Recorded information:
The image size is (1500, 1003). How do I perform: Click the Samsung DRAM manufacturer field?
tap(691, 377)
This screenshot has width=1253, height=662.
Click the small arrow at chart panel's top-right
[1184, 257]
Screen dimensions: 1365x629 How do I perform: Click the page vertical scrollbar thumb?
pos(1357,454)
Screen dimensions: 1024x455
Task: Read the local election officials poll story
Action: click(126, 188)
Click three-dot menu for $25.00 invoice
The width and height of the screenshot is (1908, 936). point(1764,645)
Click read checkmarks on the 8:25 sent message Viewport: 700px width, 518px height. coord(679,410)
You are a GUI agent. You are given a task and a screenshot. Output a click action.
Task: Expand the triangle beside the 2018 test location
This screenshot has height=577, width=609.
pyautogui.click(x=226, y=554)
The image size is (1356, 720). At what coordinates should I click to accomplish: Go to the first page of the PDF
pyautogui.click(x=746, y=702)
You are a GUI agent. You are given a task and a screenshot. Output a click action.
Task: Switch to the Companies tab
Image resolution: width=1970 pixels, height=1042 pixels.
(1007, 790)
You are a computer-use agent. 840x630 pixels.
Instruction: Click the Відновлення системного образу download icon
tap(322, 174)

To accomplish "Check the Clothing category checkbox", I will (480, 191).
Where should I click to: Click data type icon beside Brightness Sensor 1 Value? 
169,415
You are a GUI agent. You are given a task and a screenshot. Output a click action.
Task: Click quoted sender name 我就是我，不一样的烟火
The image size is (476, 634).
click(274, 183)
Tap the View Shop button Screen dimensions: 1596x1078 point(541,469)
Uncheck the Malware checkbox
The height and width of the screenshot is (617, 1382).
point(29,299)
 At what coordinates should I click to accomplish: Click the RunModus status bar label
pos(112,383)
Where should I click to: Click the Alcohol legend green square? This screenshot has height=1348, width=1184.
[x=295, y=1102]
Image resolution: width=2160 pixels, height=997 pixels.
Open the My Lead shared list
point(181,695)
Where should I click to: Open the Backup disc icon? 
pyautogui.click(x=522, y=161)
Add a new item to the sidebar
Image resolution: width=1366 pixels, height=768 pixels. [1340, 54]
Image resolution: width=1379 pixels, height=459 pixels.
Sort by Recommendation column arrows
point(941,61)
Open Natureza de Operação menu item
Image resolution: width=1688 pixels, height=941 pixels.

What is required:
Copy the entries word for word. Leave nothing out.

Solution for this task:
The image size is (1500, 1003). How do I perform: Click the Samsung DRAM manufacturer field?
tap(691, 377)
This screenshot has width=1253, height=662.
Click the small arrow at chart panel's top-right
[1184, 257]
Screen dimensions: 1365x629 How do I perform: Click the page vertical scrollbar thumb?
pos(1357,454)
Screen dimensions: 1024x455
Task: Read the local election officials poll story
Action: click(126, 188)
Click three-dot menu for $25.00 invoice
The width and height of the screenshot is (1908, 936). point(1764,645)
Click read checkmarks on the 8:25 sent message Viewport: 700px width, 518px height. coord(679,410)
You are a GUI agent. You are given a task and a screenshot. Output a click action.
Task: Expand the triangle beside the 2018 test location
This screenshot has height=577, width=609.
pyautogui.click(x=226, y=554)
The image size is (1356, 720). At what coordinates should I click to accomplish: Go to the first page of the PDF
pyautogui.click(x=746, y=702)
You are a GUI agent. You are given a task and a screenshot. Output a click action.
Task: Switch to the Companies tab
Image resolution: width=1970 pixels, height=1042 pixels.
(1007, 790)
You are a computer-use agent. 840x630 pixels.
Instruction: Click the Відновлення системного образу download icon
tap(322, 174)

To accomplish "Check the Clothing category checkbox", I will (480, 191).
Where should I click to: Click data type icon beside Brightness Sensor 1 Value? 
169,415
You are a GUI agent. You are given a task and a screenshot. Output a click action.
Task: Click quoted sender name 我就是我，不一样的烟火
The image size is (476, 634).
click(274, 183)
Tap the View Shop button Screen dimensions: 1596x1078 point(541,469)
Uncheck the Malware checkbox
The height and width of the screenshot is (617, 1382).
point(29,299)
 At what coordinates should I click to accomplish: Click the RunModus status bar label
pos(112,383)
Where should I click to: Click the Alcohol legend green square? This screenshot has height=1348, width=1184.
[x=295, y=1102]
Image resolution: width=2160 pixels, height=997 pixels.
Open the My Lead shared list
point(181,695)
Where should I click to: Open the Backup disc icon? 
pyautogui.click(x=522, y=161)
Add a new item to the sidebar
Image resolution: width=1366 pixels, height=768 pixels. [1340, 54]
Image resolution: width=1379 pixels, height=459 pixels.
Sort by Recommendation column arrows
point(941,61)
Open Natureza de Operação menu item
Image resolution: width=1688 pixels, height=941 pixels.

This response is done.